___ EXTRACTED RECORDS ___

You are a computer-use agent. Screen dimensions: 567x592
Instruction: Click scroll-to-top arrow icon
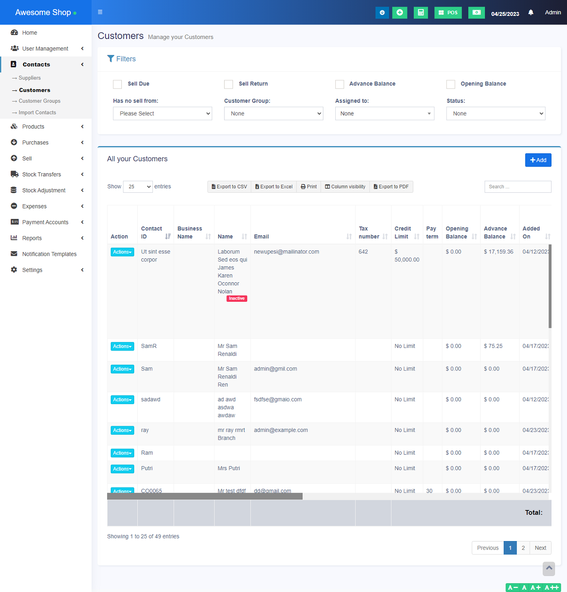click(x=549, y=568)

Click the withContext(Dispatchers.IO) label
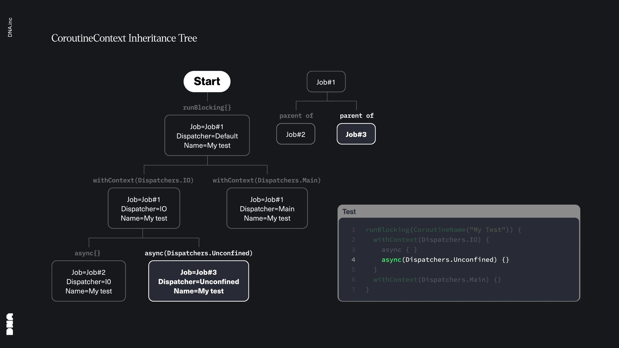[x=143, y=180]
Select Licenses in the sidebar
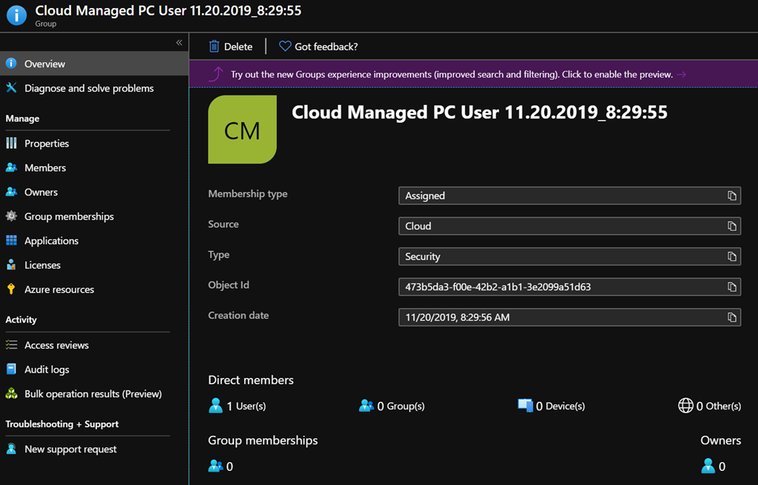The image size is (758, 485). click(42, 265)
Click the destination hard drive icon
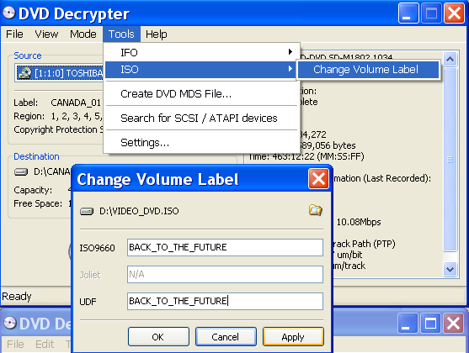 (x=21, y=171)
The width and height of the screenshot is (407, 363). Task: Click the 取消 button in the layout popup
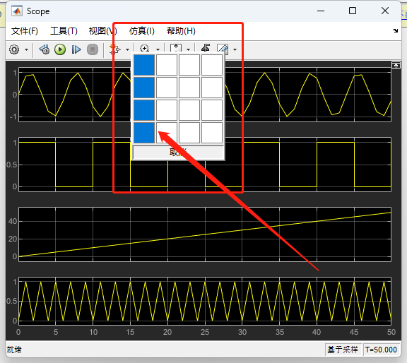point(178,153)
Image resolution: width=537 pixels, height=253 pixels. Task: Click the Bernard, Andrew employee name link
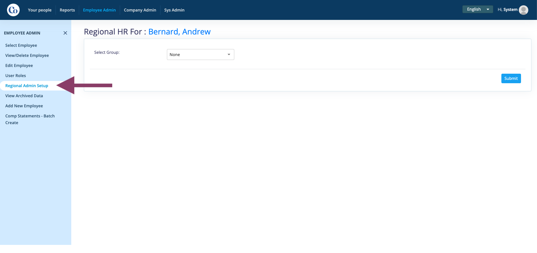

___

■ TASK REQUIREMENTS: Could you reproduce every one of the records above word for word, omitting the pictures?

■ IN RESPONSE:
You are a computer-use agent. Screen dimensions: 567x592
Instruction: Click scroll-to-top arrow icon
click(x=549, y=568)

Click the withContext(Dispatchers.IO) label
[x=143, y=180]
Select Licenses in the sidebar
The image size is (758, 485). click(42, 265)
Click the destination hard drive icon
 (x=21, y=171)
The width and height of the screenshot is (407, 363). Task: Click the 取消 button in the layout popup
point(178,153)
Image resolution: width=537 pixels, height=253 pixels. Task: Click the Bernard, Andrew employee name link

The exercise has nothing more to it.